START Records for the exercise

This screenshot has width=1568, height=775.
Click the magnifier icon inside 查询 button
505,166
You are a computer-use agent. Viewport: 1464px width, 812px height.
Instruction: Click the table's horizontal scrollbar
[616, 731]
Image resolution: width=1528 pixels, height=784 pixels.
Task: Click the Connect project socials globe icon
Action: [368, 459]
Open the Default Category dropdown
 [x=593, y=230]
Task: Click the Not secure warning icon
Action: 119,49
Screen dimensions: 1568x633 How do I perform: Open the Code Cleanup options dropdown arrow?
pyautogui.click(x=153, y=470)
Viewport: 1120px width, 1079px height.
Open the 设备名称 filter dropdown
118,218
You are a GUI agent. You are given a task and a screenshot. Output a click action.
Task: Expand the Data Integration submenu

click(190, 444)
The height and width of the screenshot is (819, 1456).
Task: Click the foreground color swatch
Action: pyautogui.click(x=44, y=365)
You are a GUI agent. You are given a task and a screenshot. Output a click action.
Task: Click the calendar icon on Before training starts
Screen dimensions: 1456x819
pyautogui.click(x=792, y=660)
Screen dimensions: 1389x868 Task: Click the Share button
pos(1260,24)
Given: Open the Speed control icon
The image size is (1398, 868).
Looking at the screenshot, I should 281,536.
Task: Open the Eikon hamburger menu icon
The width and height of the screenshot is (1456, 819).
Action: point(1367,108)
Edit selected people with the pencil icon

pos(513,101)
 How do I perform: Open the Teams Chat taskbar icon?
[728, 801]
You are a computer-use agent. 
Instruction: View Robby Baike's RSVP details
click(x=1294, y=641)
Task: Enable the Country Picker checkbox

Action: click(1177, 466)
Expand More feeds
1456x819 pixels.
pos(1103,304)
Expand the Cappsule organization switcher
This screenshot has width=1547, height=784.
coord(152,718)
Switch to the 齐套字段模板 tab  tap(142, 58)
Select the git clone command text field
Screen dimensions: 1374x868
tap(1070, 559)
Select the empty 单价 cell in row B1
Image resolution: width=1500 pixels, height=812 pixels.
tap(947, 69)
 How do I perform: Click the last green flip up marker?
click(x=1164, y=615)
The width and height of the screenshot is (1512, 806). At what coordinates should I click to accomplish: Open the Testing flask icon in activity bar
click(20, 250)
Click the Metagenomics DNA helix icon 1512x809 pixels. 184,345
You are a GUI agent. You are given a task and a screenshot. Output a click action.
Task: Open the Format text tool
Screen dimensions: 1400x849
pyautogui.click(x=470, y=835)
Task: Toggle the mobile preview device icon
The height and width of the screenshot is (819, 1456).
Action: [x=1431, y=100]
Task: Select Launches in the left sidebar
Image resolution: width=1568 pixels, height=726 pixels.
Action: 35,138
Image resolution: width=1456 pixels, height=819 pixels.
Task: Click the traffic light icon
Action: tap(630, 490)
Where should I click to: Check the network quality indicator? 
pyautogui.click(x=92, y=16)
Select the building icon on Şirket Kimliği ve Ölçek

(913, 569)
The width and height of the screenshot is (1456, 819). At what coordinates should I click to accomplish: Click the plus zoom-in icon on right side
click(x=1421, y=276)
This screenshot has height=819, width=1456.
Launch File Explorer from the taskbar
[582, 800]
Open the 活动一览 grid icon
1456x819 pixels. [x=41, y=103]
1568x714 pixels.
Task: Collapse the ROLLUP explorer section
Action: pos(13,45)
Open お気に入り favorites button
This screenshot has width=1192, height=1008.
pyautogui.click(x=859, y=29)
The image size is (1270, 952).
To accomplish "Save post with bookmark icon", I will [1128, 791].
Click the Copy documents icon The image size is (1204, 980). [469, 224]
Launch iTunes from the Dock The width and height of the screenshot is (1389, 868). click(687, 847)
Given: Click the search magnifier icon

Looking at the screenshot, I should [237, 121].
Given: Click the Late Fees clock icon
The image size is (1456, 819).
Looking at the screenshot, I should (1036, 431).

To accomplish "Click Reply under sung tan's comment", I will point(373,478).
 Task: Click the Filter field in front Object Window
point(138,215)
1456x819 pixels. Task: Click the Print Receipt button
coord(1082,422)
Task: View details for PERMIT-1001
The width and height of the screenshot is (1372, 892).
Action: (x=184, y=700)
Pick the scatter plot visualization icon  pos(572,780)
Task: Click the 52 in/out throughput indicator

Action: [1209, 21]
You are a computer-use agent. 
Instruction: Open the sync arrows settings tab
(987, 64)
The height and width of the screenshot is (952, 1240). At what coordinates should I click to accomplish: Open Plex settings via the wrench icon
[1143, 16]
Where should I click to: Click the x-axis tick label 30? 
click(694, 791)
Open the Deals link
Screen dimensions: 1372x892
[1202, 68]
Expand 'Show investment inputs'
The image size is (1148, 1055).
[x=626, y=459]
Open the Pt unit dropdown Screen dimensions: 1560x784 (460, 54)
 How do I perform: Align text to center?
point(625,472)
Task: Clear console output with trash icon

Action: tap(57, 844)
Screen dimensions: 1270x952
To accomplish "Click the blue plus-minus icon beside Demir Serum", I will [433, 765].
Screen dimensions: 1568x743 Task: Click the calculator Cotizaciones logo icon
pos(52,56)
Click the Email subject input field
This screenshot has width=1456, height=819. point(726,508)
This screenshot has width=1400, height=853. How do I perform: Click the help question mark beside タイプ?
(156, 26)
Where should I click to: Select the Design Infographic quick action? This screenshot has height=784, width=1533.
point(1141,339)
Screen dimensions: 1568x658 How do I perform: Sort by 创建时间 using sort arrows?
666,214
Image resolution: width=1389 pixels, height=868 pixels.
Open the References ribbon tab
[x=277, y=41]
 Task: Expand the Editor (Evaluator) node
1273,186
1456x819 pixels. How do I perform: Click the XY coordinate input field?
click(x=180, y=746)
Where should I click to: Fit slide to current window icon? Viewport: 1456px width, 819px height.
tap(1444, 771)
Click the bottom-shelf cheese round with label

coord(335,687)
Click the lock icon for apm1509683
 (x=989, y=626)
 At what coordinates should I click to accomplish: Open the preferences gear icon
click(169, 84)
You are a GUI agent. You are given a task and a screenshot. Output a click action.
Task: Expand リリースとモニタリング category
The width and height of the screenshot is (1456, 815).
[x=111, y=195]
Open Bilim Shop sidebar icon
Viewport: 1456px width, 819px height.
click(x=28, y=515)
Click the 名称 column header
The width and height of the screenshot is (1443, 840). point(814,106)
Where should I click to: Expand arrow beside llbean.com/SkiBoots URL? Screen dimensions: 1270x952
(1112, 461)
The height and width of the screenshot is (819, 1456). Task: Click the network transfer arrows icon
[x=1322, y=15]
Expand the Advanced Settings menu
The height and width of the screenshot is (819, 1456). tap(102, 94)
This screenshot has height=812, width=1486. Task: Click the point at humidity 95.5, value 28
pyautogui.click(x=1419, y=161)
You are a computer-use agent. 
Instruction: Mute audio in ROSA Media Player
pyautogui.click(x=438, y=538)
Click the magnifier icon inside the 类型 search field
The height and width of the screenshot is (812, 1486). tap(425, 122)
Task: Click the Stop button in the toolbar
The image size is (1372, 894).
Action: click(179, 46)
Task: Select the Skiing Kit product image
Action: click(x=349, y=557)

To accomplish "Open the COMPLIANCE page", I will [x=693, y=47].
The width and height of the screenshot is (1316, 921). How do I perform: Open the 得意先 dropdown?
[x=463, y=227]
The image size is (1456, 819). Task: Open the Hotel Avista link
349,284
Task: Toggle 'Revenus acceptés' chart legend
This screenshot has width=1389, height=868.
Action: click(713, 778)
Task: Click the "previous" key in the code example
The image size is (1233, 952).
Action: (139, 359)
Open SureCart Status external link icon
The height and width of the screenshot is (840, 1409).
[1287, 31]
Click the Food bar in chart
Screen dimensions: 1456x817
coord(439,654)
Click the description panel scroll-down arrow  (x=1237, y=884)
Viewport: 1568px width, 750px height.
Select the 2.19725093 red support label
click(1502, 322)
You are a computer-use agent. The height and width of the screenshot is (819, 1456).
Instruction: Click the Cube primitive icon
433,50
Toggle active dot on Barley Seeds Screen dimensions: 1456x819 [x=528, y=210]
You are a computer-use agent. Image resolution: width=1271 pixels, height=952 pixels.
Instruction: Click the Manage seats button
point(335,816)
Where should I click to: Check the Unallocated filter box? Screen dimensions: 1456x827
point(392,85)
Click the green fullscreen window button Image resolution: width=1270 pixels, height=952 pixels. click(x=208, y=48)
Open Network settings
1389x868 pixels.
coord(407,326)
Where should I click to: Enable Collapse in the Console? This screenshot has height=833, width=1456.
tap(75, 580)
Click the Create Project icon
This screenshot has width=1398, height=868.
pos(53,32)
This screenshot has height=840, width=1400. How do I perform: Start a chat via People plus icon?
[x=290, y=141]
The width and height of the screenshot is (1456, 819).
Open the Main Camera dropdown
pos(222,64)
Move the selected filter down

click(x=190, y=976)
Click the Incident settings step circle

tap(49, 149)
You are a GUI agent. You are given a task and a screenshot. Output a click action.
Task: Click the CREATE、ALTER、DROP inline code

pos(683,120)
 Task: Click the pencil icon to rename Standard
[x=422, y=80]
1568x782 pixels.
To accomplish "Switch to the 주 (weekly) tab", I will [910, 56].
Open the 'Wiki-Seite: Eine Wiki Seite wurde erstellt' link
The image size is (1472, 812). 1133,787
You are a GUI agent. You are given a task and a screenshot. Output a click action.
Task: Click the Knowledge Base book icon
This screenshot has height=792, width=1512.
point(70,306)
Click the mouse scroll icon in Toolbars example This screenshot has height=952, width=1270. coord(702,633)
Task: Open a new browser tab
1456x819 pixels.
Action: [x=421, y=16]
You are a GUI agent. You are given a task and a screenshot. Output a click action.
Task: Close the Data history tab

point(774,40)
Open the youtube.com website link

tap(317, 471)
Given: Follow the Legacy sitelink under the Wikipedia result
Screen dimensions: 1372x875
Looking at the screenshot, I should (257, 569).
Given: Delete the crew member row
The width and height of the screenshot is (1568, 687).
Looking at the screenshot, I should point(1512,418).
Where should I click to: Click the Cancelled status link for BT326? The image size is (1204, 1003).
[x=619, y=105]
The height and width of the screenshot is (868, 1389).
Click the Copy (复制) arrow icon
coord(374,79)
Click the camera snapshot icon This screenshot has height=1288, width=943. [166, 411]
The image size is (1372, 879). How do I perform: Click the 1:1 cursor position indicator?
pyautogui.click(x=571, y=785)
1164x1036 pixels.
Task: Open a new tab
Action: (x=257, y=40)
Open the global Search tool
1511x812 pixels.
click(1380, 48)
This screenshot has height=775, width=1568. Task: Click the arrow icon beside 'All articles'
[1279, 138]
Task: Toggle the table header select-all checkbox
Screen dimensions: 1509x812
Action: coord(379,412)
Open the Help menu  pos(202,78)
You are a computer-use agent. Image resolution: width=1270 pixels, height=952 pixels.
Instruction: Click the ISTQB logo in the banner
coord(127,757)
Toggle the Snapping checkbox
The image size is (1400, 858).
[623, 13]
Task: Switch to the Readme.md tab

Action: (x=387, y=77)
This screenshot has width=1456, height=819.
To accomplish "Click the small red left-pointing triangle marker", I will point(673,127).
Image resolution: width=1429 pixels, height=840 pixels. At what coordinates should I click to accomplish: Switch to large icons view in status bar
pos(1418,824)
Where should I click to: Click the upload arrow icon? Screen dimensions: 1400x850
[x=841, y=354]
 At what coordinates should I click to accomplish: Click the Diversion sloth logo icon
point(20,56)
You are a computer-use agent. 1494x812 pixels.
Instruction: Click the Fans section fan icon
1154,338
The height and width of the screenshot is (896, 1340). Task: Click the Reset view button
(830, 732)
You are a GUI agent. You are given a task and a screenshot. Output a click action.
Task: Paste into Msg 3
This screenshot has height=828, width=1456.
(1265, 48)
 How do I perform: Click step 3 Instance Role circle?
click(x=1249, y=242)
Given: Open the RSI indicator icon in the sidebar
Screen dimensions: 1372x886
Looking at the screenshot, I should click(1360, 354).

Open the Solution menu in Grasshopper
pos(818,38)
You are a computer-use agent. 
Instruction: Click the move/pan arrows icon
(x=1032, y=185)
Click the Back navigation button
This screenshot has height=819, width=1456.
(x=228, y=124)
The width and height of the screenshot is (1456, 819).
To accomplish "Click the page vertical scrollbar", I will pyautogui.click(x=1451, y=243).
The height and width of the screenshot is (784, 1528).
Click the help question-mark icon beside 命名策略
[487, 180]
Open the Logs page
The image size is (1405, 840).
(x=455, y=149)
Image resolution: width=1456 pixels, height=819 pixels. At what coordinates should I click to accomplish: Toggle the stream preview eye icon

END Records for the exercise

What is needed
Only lines that include "preview" belong in the answer; copy all of them from the listing.

Output for this exercise
Task: Toggle the mobile preview device icon
Image resolution: width=1456 pixels, height=819 pixels. At what coordinates should I click to accomplish: Toggle the stream preview eye icon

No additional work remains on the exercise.